Plus de 800 travailleurs marocains ont obtenu réparation pour les discriminations qu’ils ont subies durant leur carrière dans l’entreprise ferroviaire. La SNCF va devoir payer des dommages et intérêts… Ces « indigènes du rail » ont été recrutés au début des années 1970, la plupart directement au Maroc. Il s’agissait alors pour la SNCF de pourvoir des postes pénibles et dangereux, dont ne voulaient pas les travailleurs français. Et, au passage, l’entreprise d’État leur a fabriqué un statut de droit privé sur mesure les excluant du statut particulier des cheminots. La liste des discriminations dont ils ont été victimes est interminable. Ces hommes à la retraite, ou proches de l’être, ont été cantonnés toute leur vie au bas de l’échelle. Ils n’ont pas pu passer les examens internes et ceux qui occupaient des fonctions de maîtrise n’en ont jamais eu le statut, parce qu’ils étaient étrangers.
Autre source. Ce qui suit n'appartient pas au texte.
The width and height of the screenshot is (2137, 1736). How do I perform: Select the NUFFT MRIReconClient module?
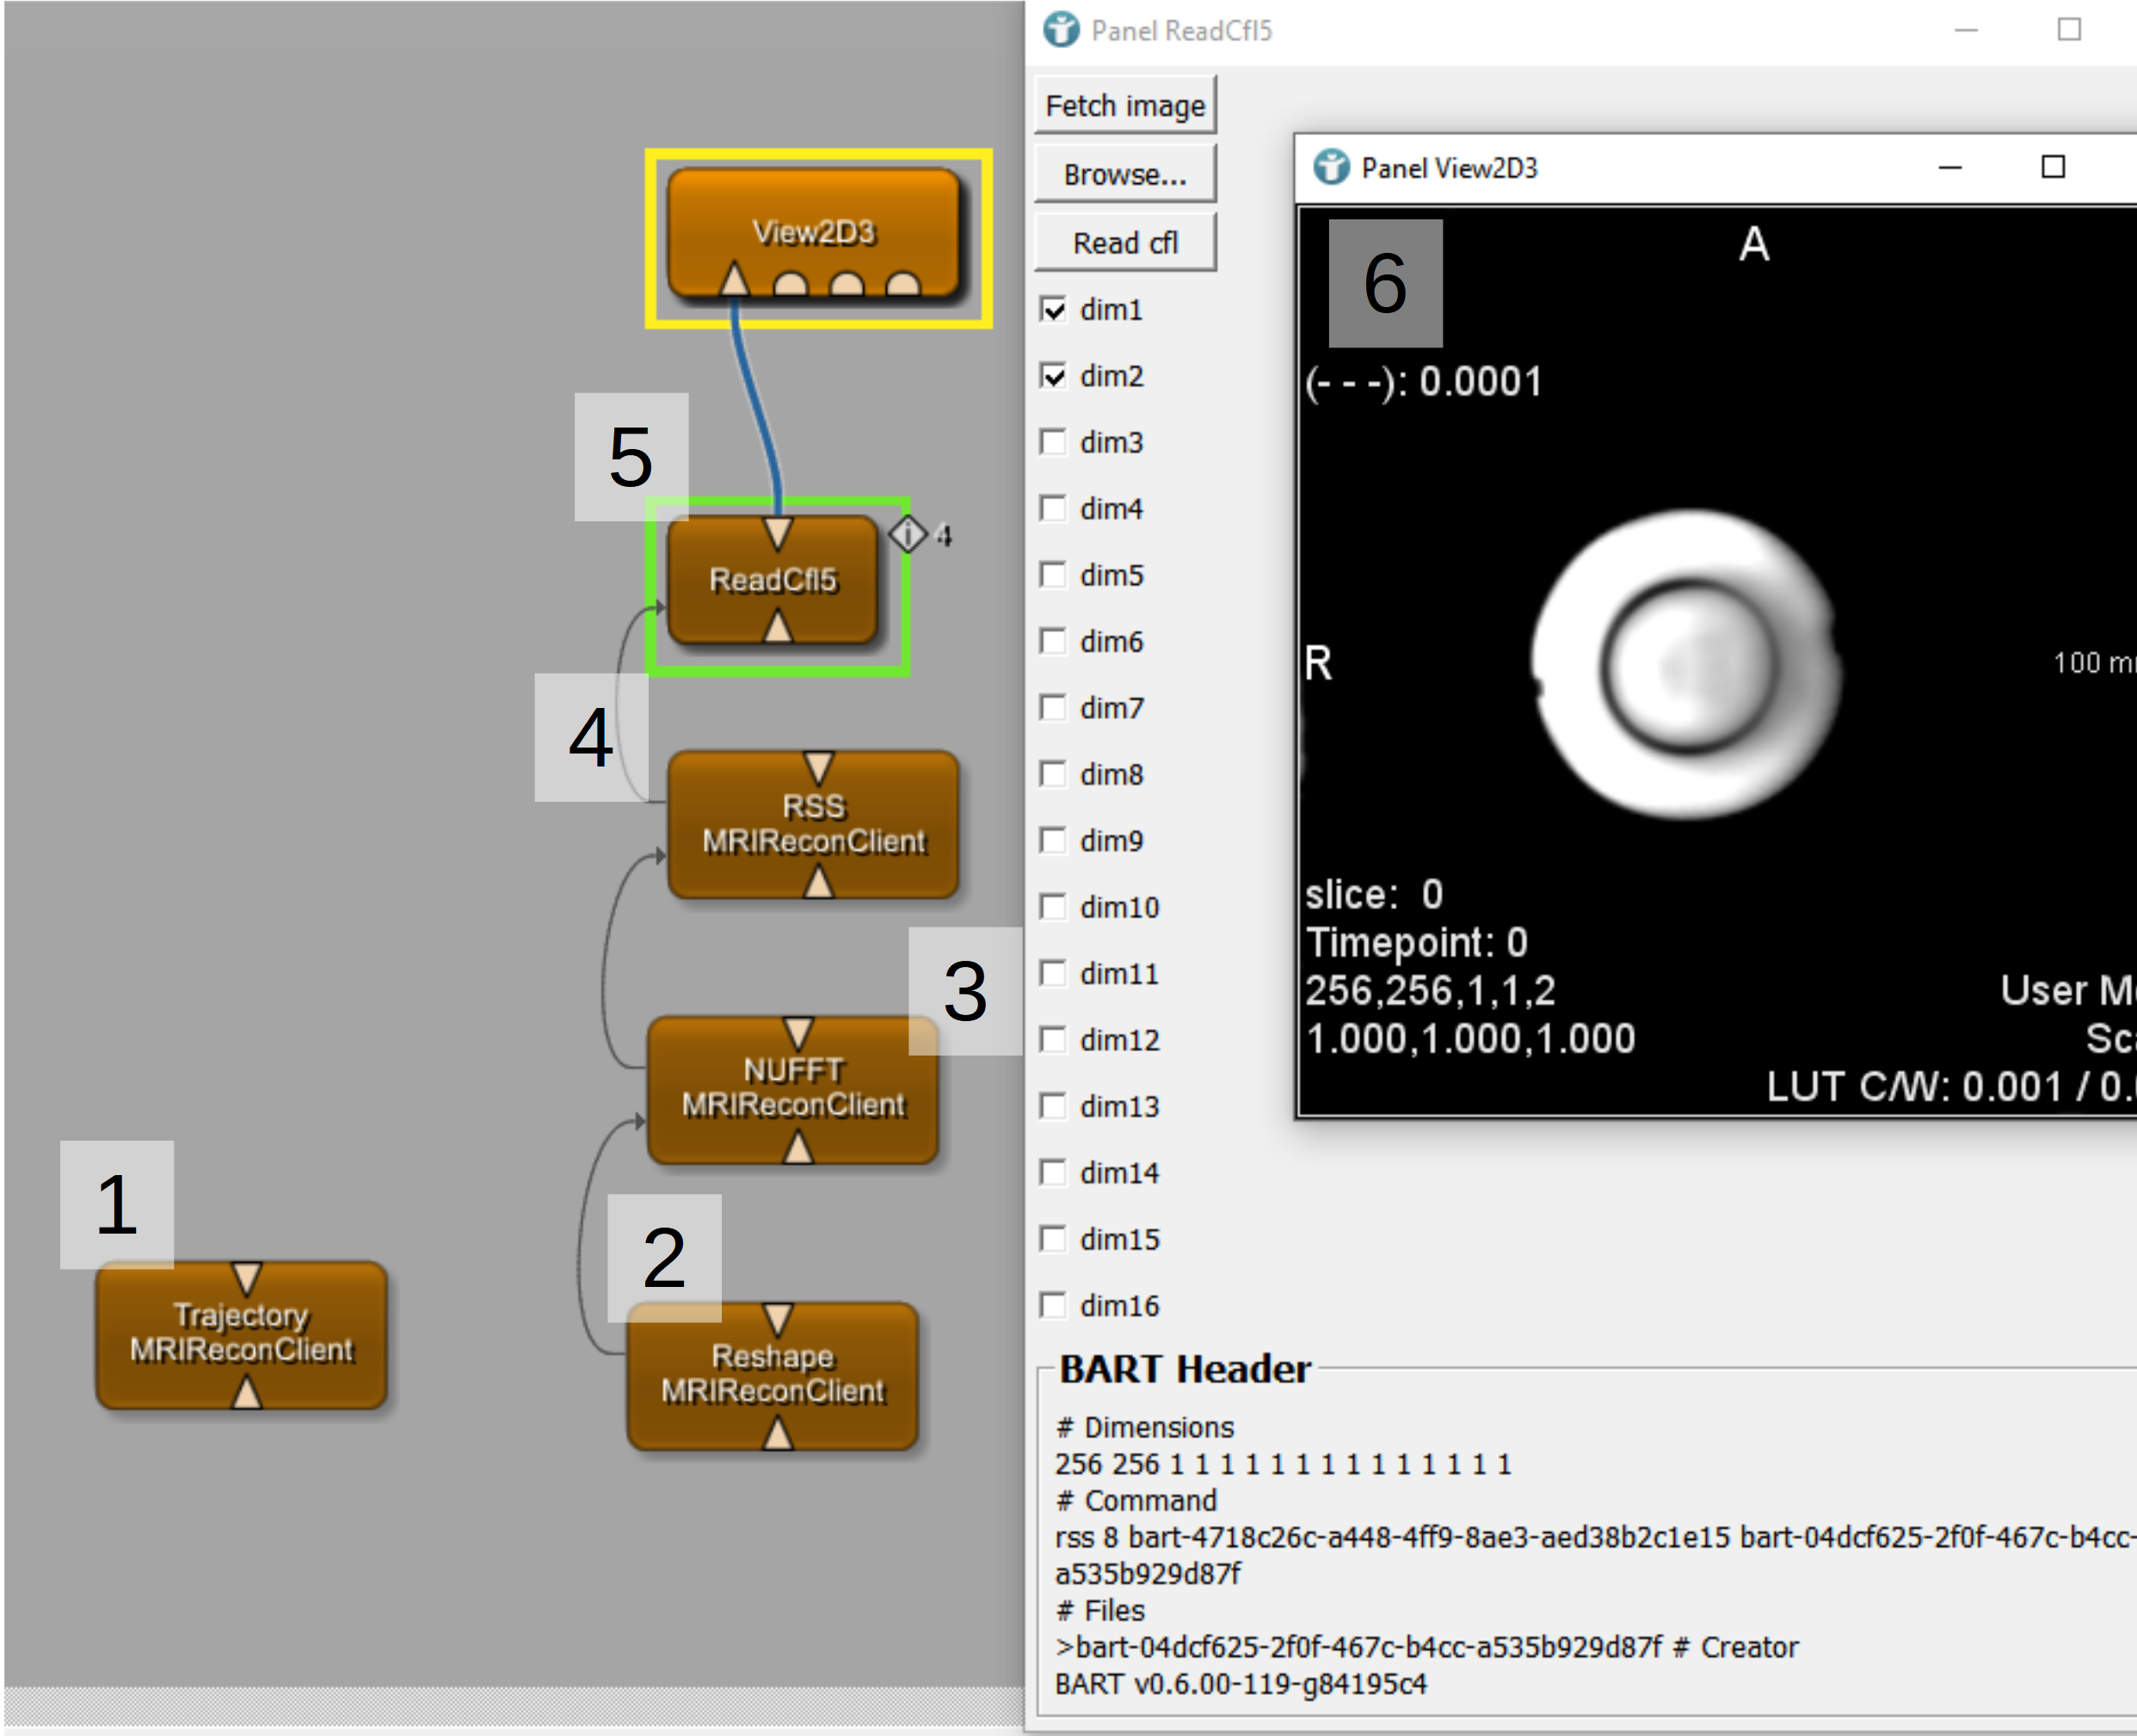point(793,1088)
Leur protection sociale est bien inférieure à celle de leurs collègues français : ils ont dû travailler en moyenne sept ans de plus, pour une retraite trois fois moindre. Ils n’ont pas eu accès aux services de médecine gratuits de la SNCF. Ultime vexation : ceux qui, en cours de carrière, ont acquis la nationalité française et ont pu accéder au statut de cheminot, ont été obligés de renoncer à leurs années d’ancienneté. (L’Humanité, 21 septembre 2015)
La CGT, majoritaire à la SNCF, a toléré l’apartheid durant 40 ans. En plus, les bureaucrates syndicaux font partie des patrons puisqu’ils cogèrent l’entreprise (7 CGT au conseil d’administration, 4 UNSA, 3 SUD-Rail et 3 CFDT).
Pour en finir avec la précarité, il faut en finir avec le capitalisme
Le gouvernement veut poursuivre dans cette voie le peu qui lui reste à vivre, en facilitant la « négociation », notamment sur la durée du travail et le licenciement. Ceux qui veulent le supplanter, les prétendants à l’investiture LR, rivalisent dans la réaction en voulant étendre la flexibilité à tous les fonctionnaires. Un gouvernement du FN, en dépit de toute la démagogie de Marine Le Pen envers les chômeurs, serait encore pire : entre les petits patrons qui veulent se débarrasser de tout frein à l’exploitation et les besoins des travailleurs salariés, le parti fascisant choisirait vite.
Codifiant le salariat et l’exploitation capitaliste, le droit du travail a vocation à disparaître dans le socialisme-communisme, lorsque les producteurs associés géreront la production et la répartition. Il n’en reste pas moins que dans le cadre des rapports de production capitalistes, le droit du travail, s’il ratifie la subordination et avalise les sanctions, comporte certaines protections des travailleurs salariés.
Il faut défendre tout acquis, sans embellir le CDI et le code du travail. Depuis 1982 et le blocage des salaires par le gouvernement PS-PCF-PRG, les gouvernements comprenant le PS et le PCF (ou le PS seul) n’ont pas annulé les mesures essentielles des gouvernements de type LR ou LR-UDI-MoDem. Jamais les directions syndicales n’ont appelé à la grève générale contre une attaque, jamais elles n’ont cessé de discuter les projets réactionnaires.
- Boycott des négociations de dislocation du droit du travail !
- Pas de salaire à moins de 1 500 euros, augmentation de 200 euros pour tous !
- Interdiction des licenciements, échelle mobile des heures de travail jusqu’à la disparition du chômage !
- Intégration des précaires, égalité des droits pour les immigrés, un travail digne pour tous !
- Nationalisation sans indemnité des grands groupes capitalistes !
- Intégration des mutuelles à la sécurité sociale, remboursement total des soins, la sécurité sociale sous le contrôle des seuls travailleurs !
- Une centrale syndicale unifiée, de lutte de classe et démocratique !
Pour en finir avec la précarité, il faut en finir avec l’exploitation : la classe ouvrière doit prendre le pouvoir, exproprier le grand capital, étendre la révolution socialiste en Europe et dans le monde. Pour cela, il faut préparer un parti ouvrier révolutionnaire, combattre dans les syndicats les bureaucraties qui s’associent à toutes les contre-réformes, mettre sur pied des organes d’auto-organisation des masses en lutte.